# sentra cluster



## jorgeeagle (May 29, 2003)

i have a sentra 95 b13 but de engine its a ga16de, the car its like a 91 to 94 sentra b13, i like to change the instrument cluster but my car dont use cable for de speedometer its electric, the question is what cluster with tach its familiar with my car, 91-94 dont work in my car , 98 cluster work in my car?


----------



## Harris (Nov 11, 2002)

Please re-phrase your question as I couldn't understand what you need help with.


----------



## jorgeeagle (May 29, 2003)

Harris said:


> Please re-phrase your question as I couldn't understand what you need help with.

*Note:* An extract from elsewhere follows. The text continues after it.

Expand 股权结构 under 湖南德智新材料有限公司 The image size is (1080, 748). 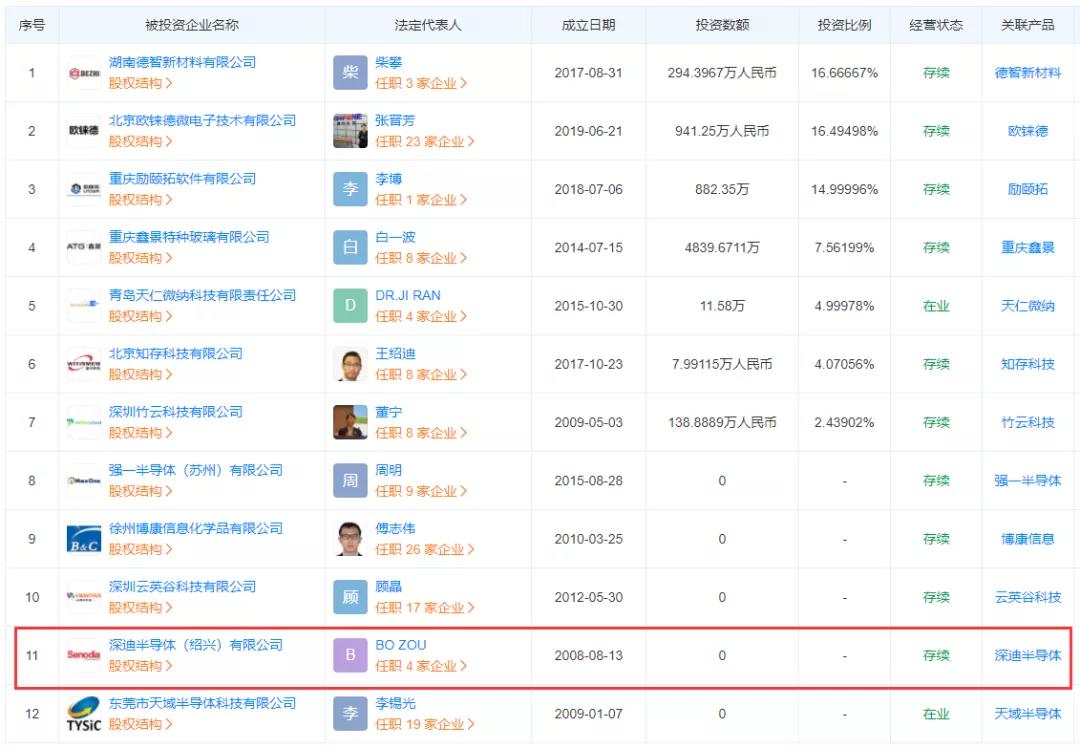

ok my english is not good, my question is 1998 cluster work on 1995 b13 sentra?


----------



## Liquider (Nov 8, 2003)

thers a 1995 b13 sentra?


----------



## jorgeeagle (May 29, 2003)

Liquider said:


> thers a 1995 b13 sentra?


MY CAR IS 1995 AND THE BODY AND ENGINE ITS LIKE 91 -94 B13, SOMEBODY TELL ME, THAT CARS WAS IMPORT, HERE IN PUERTO RICO NAMED 1995 SENTRA CLASSIC


----------



## Liquider (Nov 8, 2003)

WHAT? dude dont type in caps i was just asking if there was a 1995 sentra...by the way just cause you bought your car in 1995 does not mean its 1995...on the registration you put 1995?


----------



## jorgeeagle (May 29, 2003)

Liquider said:


> WHAT? dude dont type in caps i was just asking if there was a 1995 sentra...by the way just cause you bought your car in 1995 does not mean its 1995...on the registration you put 1995?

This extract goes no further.